Caspase-8 is a gender-specific modulator of chronic cholestatic liver disease in female Mdr2 knockout mice

 

Background and Aims:

Females are more susceptible to hepatic cholestasis but the underlying mechanisms are incompletely understood. Mdr2 knockout (Mdr2^-/-) mice are a well-established animal model of human primary sclerosing cholangitis (PSC) also comprising enhanced fibrosis susceptibility in female mice. We aimed to investigate the impact of extrinsic apoptosis in PSC by deleting Caspase-8 in hepatocytes of Mdr2^-/- mice.

Methods:

Mdr2^-/-Casp8^Δhepa double knockout mice were generated in a C57Bl/6 background by crossing Mdr2^-/- mice with animals lacking Caspase-8 in hepatocytes (Casp8^Δhepa). Cre-negative littermates (Mdr2^-/-Casp8^f/f) and C57Bl/6 WT mice were used as reference. Male and female animals were analysed for liver fibrosis by quantification of hepatic collagen deposition at the age of 12, 26 and 52 weeks.

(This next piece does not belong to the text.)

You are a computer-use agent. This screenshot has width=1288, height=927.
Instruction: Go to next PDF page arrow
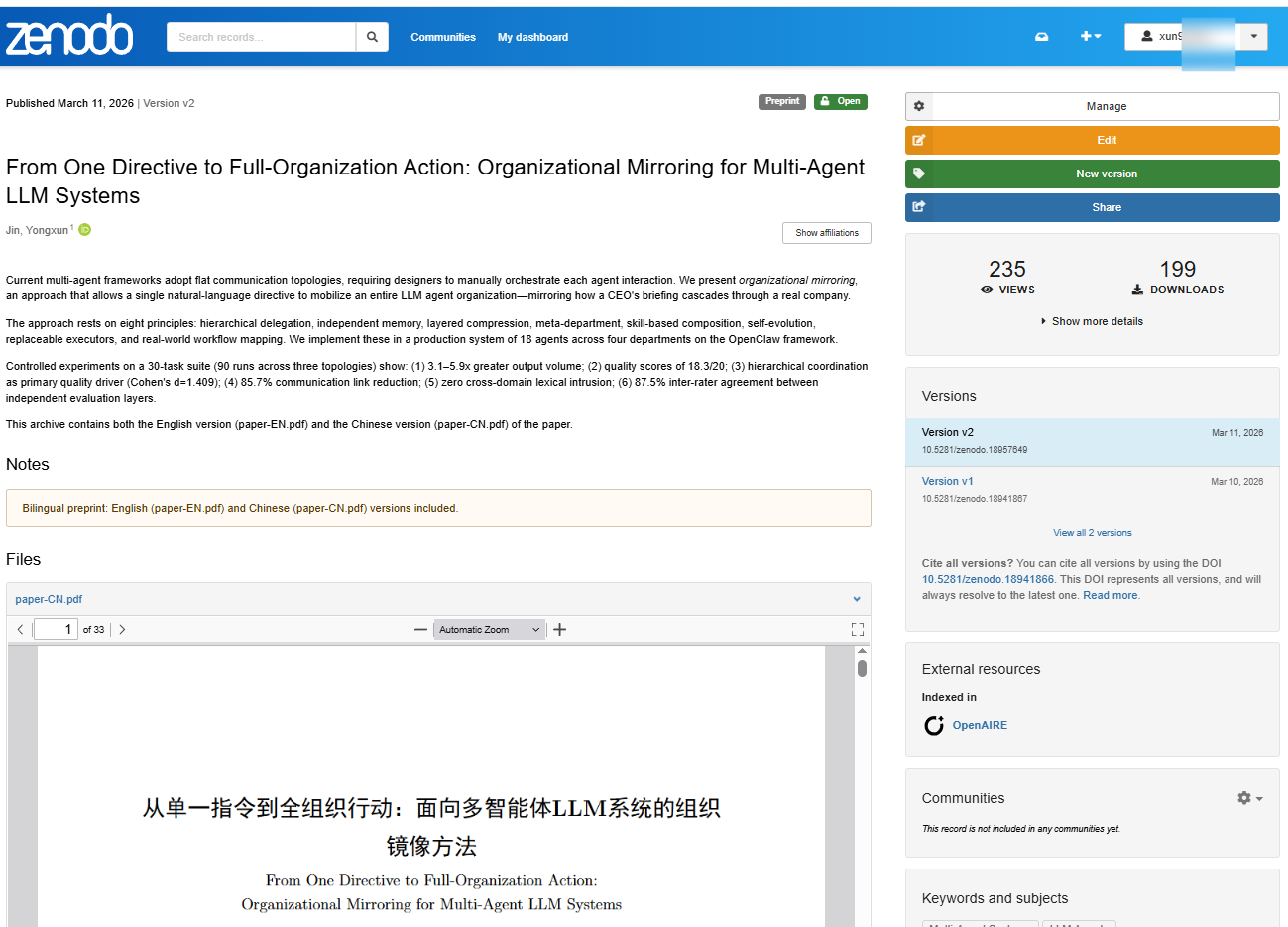coord(122,630)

Expression of genes related to inflammation, cell death, proliferation and cancer was determined by qPCR.

Results:

In good agreement with earlier studies we detected increased liver fibrosis in female compared to male Mdr2^-/- mice at the age of 26 – 52 weeks. Unexpectedly, deletion of Caspase-8 in male Mdr2^-/- mice did not affect the degree of liver fibrosis at any age investigated. However, in female Mdr2^-/- mice at the age of 26 weeks, concomitant inactivation of Caspase-8 triggered approximately 2fold increased gene expression of Tumor Necrosis Factor alpha (TNF) and Receptor-interacting serine/threonine-protein kinase 3 (RIPK3). Of note, both genes are involved in regulating inflammation and programmed cell death including apoptosis and necroptosis. In contrast, basal TNF and RIPK3 gene expression was not different between male and female WT or Mdr2^-/- mice suggesting that the observed gender disparity observed in Mdr2^-/-Casp8^Δhepa mice was provoked specifically by Caspase-8 deletion. In addition, we found a significant correlation between the fibrosis level in 26 week old Mdr2^-/-Casp8^Δhepa mice and gene expression levels of RIPK3, Cyclin E2 (involved in cell cycle regulation) and c-myc (related to fibrosis and cancer). In agreement with these findings, loss of Caspase-8 significantly enhanced liver fibrosis exclusively in female Mdr2^-/- mice at the age of 52 weeks reflecting a stage of advanced disease progression.

Conclusions:

Caspase-8 is dispensable for initiation and progression of liver injury in male Mdr2^-/- mice. However, ablation of Caspase-8 triggers significantly elevated liver fibrosis in female Mdr2^-/- mice which precedes enhanced gene expression of TNF and RIPK3. Thus Caspase-8 can be considered as a gender-specific modulator of death pathways in the cholestatic liver.